When Parents Have Allergies, Children Are More at Risk

By Smarty More Blogs by This Author

Numerous studies have shown that allergies are, to some extent, genetic. Two parents with allergies have a 70% chance of having a child with allergies; this number drops to 48% if only one parent has allergies. However, in studies of fraternal and identical twins, 65% of identical twins had allergies and only 7% of fraternal twins. This shows that while genetics do play a factor in the presence of allergies, there are other factors involved as well.

Pregnancy and Breastfeeding

There is research that supports prenatal exposure to allergens may affect the child after birth. What a mother eats during pregnancy may affect her child's response to certain allergens after birth. For example, a baby whose mother eats peanuts during pregnancy is much more likely to have a peanut allergy. If the mother eats peanuts while breastfeeding, the risk is less, but still present. However, breastfeeding for at least six months to a year has been shown to the overall risk of the child developing food allergies. Breastfeeding also reduces the severity of allergies in general.

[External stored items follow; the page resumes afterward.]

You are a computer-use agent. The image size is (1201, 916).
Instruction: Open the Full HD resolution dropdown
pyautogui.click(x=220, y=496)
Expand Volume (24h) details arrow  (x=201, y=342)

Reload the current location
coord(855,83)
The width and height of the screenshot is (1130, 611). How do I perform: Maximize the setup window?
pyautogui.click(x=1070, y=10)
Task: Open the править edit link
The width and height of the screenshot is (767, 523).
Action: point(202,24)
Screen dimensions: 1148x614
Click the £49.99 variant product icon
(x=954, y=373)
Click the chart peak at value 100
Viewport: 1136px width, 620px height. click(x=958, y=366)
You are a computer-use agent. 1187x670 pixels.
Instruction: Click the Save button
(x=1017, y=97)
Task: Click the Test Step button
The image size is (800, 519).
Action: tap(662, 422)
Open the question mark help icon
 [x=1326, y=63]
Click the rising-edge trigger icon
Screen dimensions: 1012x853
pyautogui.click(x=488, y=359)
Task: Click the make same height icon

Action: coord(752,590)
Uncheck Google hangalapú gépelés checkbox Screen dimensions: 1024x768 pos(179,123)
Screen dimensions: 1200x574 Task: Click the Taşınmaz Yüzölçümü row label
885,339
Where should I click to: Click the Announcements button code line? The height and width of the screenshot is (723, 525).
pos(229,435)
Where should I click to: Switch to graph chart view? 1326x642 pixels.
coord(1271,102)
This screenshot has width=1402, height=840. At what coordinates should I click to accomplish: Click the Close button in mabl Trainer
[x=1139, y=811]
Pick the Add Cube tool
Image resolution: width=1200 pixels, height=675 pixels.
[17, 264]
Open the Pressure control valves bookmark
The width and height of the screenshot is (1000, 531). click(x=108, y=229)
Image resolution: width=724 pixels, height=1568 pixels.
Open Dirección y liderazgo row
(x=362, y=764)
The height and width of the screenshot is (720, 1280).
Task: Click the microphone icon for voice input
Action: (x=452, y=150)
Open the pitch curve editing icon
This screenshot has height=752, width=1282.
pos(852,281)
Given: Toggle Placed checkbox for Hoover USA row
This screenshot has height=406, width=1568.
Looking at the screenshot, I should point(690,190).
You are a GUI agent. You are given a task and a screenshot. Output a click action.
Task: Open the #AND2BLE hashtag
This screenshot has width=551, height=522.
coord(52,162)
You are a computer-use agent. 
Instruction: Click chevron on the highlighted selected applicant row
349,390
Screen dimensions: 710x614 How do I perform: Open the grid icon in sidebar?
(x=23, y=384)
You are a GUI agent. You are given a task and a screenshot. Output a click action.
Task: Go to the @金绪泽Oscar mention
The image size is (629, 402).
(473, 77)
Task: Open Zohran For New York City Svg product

Limit Children's Exposure To Other Allergens

There are other common allergens that early exposure in childhood may lead to allergies later on. Babies who are exposed to pets early in life have an increased risk of being allergic as they age. The same goes for cigarette smoking. While pregnant women and new mothers should not smoke at all, or expose their children to smoke, we have to acknowledge that it happens. Babies who are exposed to cigarette smoke are more than twice as likely of becoming allergic to it later in life.

Symptoms Of Children's Allergies

Common symptoms of allergies include:

  • Itching
  • Sneezing
  • Watery, red eyes
  • Stuffy nose
  • Dark circles under the eyes

Warning Symptoms

If your child exhibits these symptoms, call your doctor or take your child to the hospital. If your child is in shock, or their breathing is severely restricted, call 911.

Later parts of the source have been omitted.